**GIVEN DATA**

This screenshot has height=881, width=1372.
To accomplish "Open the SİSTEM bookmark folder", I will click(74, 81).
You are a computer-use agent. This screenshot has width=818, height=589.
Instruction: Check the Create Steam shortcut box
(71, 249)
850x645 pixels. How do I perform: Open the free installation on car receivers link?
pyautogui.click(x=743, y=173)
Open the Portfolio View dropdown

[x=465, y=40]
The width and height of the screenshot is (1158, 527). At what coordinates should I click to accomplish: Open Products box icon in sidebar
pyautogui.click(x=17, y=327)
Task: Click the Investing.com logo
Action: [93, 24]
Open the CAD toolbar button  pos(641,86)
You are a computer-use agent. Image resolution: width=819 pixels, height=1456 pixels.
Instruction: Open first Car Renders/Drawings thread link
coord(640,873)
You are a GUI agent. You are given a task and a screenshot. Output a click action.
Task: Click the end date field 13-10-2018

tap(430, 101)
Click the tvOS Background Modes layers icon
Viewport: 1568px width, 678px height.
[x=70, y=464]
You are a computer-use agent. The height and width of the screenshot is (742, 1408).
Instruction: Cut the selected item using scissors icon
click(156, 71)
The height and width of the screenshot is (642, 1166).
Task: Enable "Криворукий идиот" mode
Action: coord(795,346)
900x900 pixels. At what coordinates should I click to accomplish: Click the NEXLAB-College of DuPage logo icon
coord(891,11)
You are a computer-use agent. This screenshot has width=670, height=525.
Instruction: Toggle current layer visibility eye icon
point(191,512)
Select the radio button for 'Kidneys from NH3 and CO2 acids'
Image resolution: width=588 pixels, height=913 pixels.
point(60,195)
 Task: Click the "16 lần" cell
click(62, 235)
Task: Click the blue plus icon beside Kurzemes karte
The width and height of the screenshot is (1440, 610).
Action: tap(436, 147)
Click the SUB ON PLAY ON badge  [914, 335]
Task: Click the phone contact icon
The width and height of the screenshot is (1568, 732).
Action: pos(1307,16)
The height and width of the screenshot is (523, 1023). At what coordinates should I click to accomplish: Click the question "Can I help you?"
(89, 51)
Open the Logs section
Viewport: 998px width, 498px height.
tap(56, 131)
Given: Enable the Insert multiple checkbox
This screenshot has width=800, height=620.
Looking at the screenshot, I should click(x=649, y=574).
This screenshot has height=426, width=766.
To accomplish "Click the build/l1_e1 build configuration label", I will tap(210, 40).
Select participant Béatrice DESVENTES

**GOAL OF THE EXERCISE**
Take every line from the records above that has the word "agent" and copy it.

**OUTPUT OF THE EXERCISE**
You are a computer-use agent. This screenshot has width=818, height=589.
You are a computer-use agent. Image resolution: width=819 pixels, height=1456 pixels.
You are a GUI agent. You are given a task and a screenshot. Output a click action.
You are a computer-use agent. The height and width of the screenshot is (742, 1408).
You are a computer-use agent. This screenshot has width=670, height=525.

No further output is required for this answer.